Records from a dataset —
======

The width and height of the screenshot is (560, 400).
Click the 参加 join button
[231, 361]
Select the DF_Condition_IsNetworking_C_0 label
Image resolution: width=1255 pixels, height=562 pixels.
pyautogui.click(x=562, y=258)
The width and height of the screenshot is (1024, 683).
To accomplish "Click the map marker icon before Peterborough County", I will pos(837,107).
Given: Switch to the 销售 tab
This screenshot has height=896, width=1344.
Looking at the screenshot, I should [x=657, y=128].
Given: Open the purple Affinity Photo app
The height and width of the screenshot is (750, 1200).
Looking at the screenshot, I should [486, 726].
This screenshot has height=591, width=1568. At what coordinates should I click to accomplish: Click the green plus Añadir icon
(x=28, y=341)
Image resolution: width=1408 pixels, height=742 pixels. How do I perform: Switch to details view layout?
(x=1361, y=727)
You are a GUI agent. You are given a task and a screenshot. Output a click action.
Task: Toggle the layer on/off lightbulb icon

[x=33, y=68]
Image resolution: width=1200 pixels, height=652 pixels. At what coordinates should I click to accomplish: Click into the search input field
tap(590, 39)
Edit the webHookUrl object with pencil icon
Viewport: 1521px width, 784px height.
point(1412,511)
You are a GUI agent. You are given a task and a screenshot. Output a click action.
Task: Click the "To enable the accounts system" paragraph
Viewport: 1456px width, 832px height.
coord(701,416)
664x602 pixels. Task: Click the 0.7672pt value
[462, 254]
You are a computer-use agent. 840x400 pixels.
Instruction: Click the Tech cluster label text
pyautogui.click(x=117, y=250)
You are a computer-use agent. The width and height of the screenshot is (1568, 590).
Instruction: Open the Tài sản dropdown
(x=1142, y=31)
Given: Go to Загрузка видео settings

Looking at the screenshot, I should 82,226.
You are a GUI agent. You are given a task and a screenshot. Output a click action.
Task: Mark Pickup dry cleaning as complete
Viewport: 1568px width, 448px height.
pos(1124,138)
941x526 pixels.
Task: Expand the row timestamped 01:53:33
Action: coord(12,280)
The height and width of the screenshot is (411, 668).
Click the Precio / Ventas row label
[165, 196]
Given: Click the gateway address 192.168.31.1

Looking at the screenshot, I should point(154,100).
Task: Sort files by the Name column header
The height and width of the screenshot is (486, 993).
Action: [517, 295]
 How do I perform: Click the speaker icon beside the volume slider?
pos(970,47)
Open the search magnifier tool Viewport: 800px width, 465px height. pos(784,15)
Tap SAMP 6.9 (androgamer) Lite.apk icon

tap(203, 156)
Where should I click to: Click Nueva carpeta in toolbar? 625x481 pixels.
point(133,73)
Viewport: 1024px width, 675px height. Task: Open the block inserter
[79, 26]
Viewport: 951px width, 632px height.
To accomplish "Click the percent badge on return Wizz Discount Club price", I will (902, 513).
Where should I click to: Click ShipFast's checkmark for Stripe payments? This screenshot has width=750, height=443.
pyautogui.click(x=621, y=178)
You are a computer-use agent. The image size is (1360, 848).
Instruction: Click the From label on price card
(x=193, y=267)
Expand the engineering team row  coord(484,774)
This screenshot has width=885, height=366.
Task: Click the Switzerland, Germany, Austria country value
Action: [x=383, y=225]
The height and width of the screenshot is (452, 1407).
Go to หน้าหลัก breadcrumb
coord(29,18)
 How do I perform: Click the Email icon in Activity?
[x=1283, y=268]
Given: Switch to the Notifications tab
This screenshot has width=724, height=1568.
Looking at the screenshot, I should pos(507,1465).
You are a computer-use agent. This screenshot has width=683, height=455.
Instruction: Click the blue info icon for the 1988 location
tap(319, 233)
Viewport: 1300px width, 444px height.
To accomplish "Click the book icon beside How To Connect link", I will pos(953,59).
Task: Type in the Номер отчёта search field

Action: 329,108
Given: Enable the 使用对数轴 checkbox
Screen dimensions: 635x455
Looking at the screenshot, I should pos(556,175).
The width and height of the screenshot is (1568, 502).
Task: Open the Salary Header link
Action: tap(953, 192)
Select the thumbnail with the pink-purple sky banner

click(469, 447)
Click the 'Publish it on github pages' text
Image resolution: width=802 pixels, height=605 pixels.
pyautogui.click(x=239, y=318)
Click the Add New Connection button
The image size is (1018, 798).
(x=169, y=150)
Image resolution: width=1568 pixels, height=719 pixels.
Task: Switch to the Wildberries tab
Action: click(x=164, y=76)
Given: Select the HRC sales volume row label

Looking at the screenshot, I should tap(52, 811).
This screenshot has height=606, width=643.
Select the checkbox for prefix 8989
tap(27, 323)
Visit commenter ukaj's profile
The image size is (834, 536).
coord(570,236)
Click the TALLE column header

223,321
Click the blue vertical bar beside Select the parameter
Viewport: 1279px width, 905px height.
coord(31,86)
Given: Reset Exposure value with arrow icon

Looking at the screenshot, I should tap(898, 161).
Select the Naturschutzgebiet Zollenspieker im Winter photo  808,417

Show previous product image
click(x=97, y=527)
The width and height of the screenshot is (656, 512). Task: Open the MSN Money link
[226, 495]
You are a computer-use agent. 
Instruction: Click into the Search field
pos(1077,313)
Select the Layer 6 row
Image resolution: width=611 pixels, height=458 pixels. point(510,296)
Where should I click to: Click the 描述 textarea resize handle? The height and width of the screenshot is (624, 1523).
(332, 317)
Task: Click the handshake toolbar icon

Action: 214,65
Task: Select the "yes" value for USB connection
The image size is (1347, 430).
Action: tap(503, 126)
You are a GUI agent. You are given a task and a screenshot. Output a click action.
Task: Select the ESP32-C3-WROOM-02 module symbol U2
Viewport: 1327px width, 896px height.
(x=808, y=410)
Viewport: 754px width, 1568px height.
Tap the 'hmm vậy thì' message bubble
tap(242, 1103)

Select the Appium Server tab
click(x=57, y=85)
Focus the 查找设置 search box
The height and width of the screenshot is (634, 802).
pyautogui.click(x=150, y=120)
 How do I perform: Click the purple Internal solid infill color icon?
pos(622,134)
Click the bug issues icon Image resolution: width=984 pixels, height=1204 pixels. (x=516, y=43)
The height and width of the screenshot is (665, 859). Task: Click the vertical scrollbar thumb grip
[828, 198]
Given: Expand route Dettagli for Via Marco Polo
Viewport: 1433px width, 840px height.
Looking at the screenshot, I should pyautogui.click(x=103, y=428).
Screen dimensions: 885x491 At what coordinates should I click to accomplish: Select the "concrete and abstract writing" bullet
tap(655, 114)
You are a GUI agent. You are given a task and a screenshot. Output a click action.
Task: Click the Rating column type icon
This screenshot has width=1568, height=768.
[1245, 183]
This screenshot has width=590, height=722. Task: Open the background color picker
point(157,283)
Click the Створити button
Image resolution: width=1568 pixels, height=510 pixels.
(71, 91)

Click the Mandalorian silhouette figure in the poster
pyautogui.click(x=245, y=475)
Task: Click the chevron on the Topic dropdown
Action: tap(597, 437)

======

Exactly as shown above, write out all the records.

Answer section —
The width and height of the screenshot is (560, 400).
Click the 参加 join button
[231, 361]
Select the DF_Condition_IsNetworking_C_0 label
Image resolution: width=1255 pixels, height=562 pixels.
pyautogui.click(x=562, y=258)
The width and height of the screenshot is (1024, 683).
To accomplish "Click the map marker icon before Peterborough County", I will pos(837,107).
Given: Switch to the 销售 tab
This screenshot has height=896, width=1344.
Looking at the screenshot, I should [x=657, y=128].
Given: Open the purple Affinity Photo app
The height and width of the screenshot is (750, 1200).
Looking at the screenshot, I should [486, 726].
This screenshot has height=591, width=1568. At what coordinates should I click to accomplish: Click the green plus Añadir icon
(x=28, y=341)
Image resolution: width=1408 pixels, height=742 pixels. How do I perform: Switch to details view layout?
(x=1361, y=727)
You are a GUI agent. You are given a task and a screenshot. Output a click action.
Task: Toggle the layer on/off lightbulb icon

[x=33, y=68]
Image resolution: width=1200 pixels, height=652 pixels. At what coordinates should I click to accomplish: Click into the search input field
tap(590, 39)
Edit the webHookUrl object with pencil icon
Viewport: 1521px width, 784px height.
point(1412,511)
You are a GUI agent. You are given a task and a screenshot. Output a click action.
Task: Click the "To enable the accounts system" paragraph
Viewport: 1456px width, 832px height.
coord(701,416)
664x602 pixels. Task: Click the 0.7672pt value
[462, 254]
You are a computer-use agent. 840x400 pixels.
Instruction: Click the Tech cluster label text
pyautogui.click(x=117, y=250)
You are a computer-use agent. The width and height of the screenshot is (1568, 590).
Instruction: Open the Tài sản dropdown
(x=1142, y=31)
Given: Go to Загрузка видео settings

Looking at the screenshot, I should 82,226.
You are a GUI agent. You are given a task and a screenshot. Output a click action.
Task: Mark Pickup dry cleaning as complete
Viewport: 1568px width, 448px height.
pos(1124,138)
941x526 pixels.
Task: Expand the row timestamped 01:53:33
Action: coord(12,280)
The height and width of the screenshot is (411, 668).
Click the Precio / Ventas row label
[165, 196]
Given: Click the gateway address 192.168.31.1

Looking at the screenshot, I should point(154,100).
Task: Sort files by the Name column header
The height and width of the screenshot is (486, 993).
Action: [517, 295]
 How do I perform: Click the speaker icon beside the volume slider?
pos(970,47)
Open the search magnifier tool Viewport: 800px width, 465px height. pos(784,15)
Tap SAMP 6.9 (androgamer) Lite.apk icon

tap(203, 156)
Where should I click to: Click Nueva carpeta in toolbar? 625x481 pixels.
point(133,73)
Viewport: 1024px width, 675px height. Task: Open the block inserter
[79, 26]
Viewport: 951px width, 632px height.
To accomplish "Click the percent badge on return Wizz Discount Club price", I will (902, 513).
Where should I click to: Click ShipFast's checkmark for Stripe payments? This screenshot has width=750, height=443.
pyautogui.click(x=621, y=178)
You are a computer-use agent. The image size is (1360, 848).
Instruction: Click the From label on price card
(x=193, y=267)
Expand the engineering team row  coord(484,774)
This screenshot has width=885, height=366.
Task: Click the Switzerland, Germany, Austria country value
Action: [x=383, y=225]
The height and width of the screenshot is (452, 1407).
Go to หน้าหลัก breadcrumb
coord(29,18)
 How do I perform: Click the Email icon in Activity?
[x=1283, y=268]
Given: Switch to the Notifications tab
This screenshot has width=724, height=1568.
Looking at the screenshot, I should pos(507,1465).
You are a computer-use agent. This screenshot has width=683, height=455.
Instruction: Click the blue info icon for the 1988 location
tap(319, 233)
Viewport: 1300px width, 444px height.
To accomplish "Click the book icon beside How To Connect link", I will pos(953,59).
Task: Type in the Номер отчёта search field

Action: 329,108
Given: Enable the 使用对数轴 checkbox
Screen dimensions: 635x455
Looking at the screenshot, I should pos(556,175).
The width and height of the screenshot is (1568, 502).
Task: Open the Salary Header link
Action: tap(953, 192)
Select the thumbnail with the pink-purple sky banner

click(469, 447)
Click the 'Publish it on github pages' text
Image resolution: width=802 pixels, height=605 pixels.
pyautogui.click(x=239, y=318)
Click the Add New Connection button
The image size is (1018, 798).
(x=169, y=150)
Image resolution: width=1568 pixels, height=719 pixels.
Task: Switch to the Wildberries tab
Action: click(x=164, y=76)
Given: Select the HRC sales volume row label

Looking at the screenshot, I should tap(52, 811).
This screenshot has height=606, width=643.
Select the checkbox for prefix 8989
tap(27, 323)
Visit commenter ukaj's profile
The image size is (834, 536).
coord(570,236)
Click the TALLE column header

223,321
Click the blue vertical bar beside Select the parameter
Viewport: 1279px width, 905px height.
coord(31,86)
Given: Reset Exposure value with arrow icon

Looking at the screenshot, I should tap(898, 161).
Select the Naturschutzgebiet Zollenspieker im Winter photo  808,417

Show previous product image
click(x=97, y=527)
The width and height of the screenshot is (656, 512). Task: Open the MSN Money link
[226, 495]
You are a computer-use agent. 
Instruction: Click into the Search field
pos(1077,313)
Select the Layer 6 row
Image resolution: width=611 pixels, height=458 pixels. point(510,296)
Where should I click to: Click the 描述 textarea resize handle? The height and width of the screenshot is (624, 1523).
(332, 317)
Task: Click the handshake toolbar icon

Action: 214,65
Task: Select the "yes" value for USB connection
The image size is (1347, 430).
Action: tap(503, 126)
You are a GUI agent. You are given a task and a screenshot. Output a click action.
Task: Select the ESP32-C3-WROOM-02 module symbol U2
Viewport: 1327px width, 896px height.
(x=808, y=410)
Viewport: 754px width, 1568px height.
Tap the 'hmm vậy thì' message bubble
tap(242, 1103)

Select the Appium Server tab
click(x=57, y=85)
Focus the 查找设置 search box
The height and width of the screenshot is (634, 802).
pyautogui.click(x=150, y=120)
 How do I perform: Click the purple Internal solid infill color icon?
pos(622,134)
Click the bug issues icon Image resolution: width=984 pixels, height=1204 pixels. (x=516, y=43)
The height and width of the screenshot is (665, 859). Task: Click the vertical scrollbar thumb grip
[828, 198]
Given: Expand route Dettagli for Via Marco Polo
Viewport: 1433px width, 840px height.
Looking at the screenshot, I should pyautogui.click(x=103, y=428).
Screen dimensions: 885x491 At what coordinates should I click to accomplish: Select the "concrete and abstract writing" bullet
tap(655, 114)
You are a GUI agent. You are given a task and a screenshot. Output a click action.
Task: Click the Rating column type icon
This screenshot has width=1568, height=768.
[1245, 183]
This screenshot has width=590, height=722. Task: Open the background color picker
point(157,283)
Click the Створити button
Image resolution: width=1568 pixels, height=510 pixels.
(71, 91)

Click the Mandalorian silhouette figure in the poster
pyautogui.click(x=245, y=475)
Task: Click the chevron on the Topic dropdown
Action: tap(597, 437)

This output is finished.